Recently I’ve been thinking a lot about the concept of migration – moving towards some things and away from others. The ways in which we shift, change and create patterns, rituals and repetition. 

Creating intersections, remembering, and archiving the parts that are left behind, my work takes the form of sewn collages on paper, bringing together fragments of material, paper, and found objects – or casts of those objects. 

I’ve always been interested in the perpetuation of relationships between people and the exploration of families, place, narrative and language. Concerned with documentation and preservation, my work is personal in concept, yet quirky and humorous in delivery. 

Johanna Norry: My work employs the traditional techniques of weaving, hand knitting, coiling, embroidery and stitching. Often I create work that combines comforting materials with unexpected forms. I take a similar approach when I am collaging and working with photos, whether family snaps or found images, or mining memories – working with real and metaphorical archives. 

My artistic process is to respond to my research in a way that culminates with art and installations that are themselves a sort of documentation, whether an accumulation or manipulation of evidence. The resulting work might appear incomplete, and distorted, with only a fraction of the truth remaining, as revealed by my material interpretations. 

I used to see my textile work and my collage work as separate. Recently, those lines began to blur. It began with appliqué textile collage and quilted portraits, and morphed into woven photos, piecing together my hand woven and hand knitted material in the same manner as I might assemble various photos and papers into a more traditional collage. 
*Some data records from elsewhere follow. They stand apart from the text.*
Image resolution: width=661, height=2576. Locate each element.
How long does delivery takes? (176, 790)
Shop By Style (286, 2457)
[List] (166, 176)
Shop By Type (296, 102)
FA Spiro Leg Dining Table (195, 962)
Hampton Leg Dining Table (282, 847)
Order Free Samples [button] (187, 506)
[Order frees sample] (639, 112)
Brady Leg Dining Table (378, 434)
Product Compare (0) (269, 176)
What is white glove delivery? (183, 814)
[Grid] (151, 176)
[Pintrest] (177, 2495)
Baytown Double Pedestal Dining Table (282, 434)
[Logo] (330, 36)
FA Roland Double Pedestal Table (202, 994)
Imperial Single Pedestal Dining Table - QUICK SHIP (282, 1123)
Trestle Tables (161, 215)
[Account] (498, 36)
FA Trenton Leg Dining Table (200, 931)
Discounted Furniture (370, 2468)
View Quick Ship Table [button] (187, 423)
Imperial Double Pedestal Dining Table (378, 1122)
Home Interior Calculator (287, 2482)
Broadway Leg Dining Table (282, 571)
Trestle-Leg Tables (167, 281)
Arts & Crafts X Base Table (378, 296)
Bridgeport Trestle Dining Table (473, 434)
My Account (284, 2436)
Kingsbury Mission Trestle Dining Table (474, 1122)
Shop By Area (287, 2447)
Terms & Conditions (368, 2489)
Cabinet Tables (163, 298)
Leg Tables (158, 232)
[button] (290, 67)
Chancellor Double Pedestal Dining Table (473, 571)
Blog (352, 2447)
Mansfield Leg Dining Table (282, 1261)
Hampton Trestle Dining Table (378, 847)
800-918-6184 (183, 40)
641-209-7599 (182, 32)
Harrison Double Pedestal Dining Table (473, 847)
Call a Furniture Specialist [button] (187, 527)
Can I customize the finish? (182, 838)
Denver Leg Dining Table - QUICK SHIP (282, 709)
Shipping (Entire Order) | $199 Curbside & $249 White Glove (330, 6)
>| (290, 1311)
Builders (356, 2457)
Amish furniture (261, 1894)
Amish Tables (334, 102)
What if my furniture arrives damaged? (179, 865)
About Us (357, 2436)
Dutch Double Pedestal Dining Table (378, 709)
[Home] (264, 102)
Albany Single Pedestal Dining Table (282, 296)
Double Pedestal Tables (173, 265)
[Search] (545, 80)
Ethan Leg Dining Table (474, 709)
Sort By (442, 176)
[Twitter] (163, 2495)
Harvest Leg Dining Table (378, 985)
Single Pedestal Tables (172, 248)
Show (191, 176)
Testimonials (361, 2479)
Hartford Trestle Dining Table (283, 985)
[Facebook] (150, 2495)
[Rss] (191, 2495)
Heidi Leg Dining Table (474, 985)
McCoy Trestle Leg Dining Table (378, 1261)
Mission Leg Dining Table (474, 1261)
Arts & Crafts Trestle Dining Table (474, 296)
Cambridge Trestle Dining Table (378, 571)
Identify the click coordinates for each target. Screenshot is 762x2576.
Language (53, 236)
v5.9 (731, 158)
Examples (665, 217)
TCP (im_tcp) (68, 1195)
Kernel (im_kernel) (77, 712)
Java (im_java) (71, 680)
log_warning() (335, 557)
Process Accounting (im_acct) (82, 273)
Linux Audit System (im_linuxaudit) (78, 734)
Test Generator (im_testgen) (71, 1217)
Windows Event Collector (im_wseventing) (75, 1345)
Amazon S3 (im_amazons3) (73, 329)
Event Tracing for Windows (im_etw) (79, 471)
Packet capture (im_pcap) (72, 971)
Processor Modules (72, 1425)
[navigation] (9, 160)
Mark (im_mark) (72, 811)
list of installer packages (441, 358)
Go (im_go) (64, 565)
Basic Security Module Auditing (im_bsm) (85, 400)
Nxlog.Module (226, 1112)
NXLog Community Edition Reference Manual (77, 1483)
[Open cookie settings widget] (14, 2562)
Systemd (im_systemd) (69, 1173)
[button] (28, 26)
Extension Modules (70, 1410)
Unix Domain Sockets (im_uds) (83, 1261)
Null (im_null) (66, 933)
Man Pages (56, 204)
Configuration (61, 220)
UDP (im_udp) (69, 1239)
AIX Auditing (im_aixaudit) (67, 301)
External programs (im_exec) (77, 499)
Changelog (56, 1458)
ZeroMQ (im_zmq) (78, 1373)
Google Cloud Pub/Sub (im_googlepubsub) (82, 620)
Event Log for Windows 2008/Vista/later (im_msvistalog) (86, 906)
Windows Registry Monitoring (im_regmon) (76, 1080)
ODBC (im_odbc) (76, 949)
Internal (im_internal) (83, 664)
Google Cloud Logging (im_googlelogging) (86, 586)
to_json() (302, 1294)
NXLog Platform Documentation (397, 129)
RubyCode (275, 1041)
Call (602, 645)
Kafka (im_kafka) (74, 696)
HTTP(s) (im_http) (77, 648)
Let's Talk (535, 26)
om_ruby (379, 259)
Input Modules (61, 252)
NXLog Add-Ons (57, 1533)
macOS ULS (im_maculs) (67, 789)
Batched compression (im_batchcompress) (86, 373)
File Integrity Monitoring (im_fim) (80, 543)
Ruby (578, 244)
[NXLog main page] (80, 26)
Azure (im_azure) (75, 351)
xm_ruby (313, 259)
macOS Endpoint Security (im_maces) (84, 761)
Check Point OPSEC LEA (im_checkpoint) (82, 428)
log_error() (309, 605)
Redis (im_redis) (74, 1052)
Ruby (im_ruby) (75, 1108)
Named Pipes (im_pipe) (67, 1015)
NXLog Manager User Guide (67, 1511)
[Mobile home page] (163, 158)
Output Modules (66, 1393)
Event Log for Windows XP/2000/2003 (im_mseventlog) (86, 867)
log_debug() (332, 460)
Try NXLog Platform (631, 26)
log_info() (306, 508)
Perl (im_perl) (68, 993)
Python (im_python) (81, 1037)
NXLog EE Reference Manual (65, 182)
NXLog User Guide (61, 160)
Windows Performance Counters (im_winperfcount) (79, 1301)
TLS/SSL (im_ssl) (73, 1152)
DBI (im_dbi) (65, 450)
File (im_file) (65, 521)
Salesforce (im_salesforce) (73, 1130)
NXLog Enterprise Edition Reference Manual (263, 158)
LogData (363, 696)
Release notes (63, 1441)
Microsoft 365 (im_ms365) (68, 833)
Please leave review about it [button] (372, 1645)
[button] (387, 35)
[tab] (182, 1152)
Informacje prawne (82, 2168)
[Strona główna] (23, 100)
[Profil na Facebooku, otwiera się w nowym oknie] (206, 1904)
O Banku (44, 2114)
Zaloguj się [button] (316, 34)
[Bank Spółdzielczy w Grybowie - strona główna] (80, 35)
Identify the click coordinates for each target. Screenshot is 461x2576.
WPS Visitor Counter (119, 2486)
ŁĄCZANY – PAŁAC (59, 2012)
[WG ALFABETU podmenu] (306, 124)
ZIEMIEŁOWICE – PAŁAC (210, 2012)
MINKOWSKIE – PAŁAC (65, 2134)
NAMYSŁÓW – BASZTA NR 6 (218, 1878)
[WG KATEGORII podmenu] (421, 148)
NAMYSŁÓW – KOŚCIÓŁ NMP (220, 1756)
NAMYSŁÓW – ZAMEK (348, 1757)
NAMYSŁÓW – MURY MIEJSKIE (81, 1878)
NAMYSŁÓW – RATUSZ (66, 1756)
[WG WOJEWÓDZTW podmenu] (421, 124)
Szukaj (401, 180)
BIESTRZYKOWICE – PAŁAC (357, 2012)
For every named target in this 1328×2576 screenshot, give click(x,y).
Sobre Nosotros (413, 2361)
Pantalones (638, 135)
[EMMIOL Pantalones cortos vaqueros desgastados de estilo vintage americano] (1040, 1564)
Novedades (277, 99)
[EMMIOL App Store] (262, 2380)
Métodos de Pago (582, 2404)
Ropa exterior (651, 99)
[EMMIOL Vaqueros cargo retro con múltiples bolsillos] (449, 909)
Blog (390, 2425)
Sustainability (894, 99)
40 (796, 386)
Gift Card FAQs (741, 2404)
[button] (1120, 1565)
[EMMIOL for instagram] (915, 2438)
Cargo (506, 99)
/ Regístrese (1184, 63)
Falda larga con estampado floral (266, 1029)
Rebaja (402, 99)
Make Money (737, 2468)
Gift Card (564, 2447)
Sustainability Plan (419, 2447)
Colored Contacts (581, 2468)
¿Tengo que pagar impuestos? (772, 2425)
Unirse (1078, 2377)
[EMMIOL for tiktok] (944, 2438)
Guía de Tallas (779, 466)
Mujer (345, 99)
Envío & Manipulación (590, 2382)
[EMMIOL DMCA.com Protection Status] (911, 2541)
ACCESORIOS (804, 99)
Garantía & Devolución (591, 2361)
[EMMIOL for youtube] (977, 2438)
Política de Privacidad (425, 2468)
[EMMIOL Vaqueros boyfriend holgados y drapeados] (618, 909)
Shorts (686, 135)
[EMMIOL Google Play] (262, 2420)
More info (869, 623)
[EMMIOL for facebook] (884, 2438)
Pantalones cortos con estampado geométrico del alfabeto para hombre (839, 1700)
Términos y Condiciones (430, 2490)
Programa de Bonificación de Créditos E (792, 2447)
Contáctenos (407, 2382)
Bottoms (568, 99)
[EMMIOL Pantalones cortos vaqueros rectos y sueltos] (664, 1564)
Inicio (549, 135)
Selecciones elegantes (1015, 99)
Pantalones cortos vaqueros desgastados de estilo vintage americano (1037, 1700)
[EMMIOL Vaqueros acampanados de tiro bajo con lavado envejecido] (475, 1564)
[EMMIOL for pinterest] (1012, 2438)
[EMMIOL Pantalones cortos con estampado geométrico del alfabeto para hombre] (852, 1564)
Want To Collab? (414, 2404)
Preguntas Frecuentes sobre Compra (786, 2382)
The metaphors of weaving, stitching and collage are always at the forefront of my art making thought process. My work is usually about my inner life, my identity, my values and obsessions, my connection to my family and ancestors, and I combine disparate parts as a way of illustrating how I am made up inside – different parts, different experiences and different inheritances, sometimes cohesive and sometimes incongruous. 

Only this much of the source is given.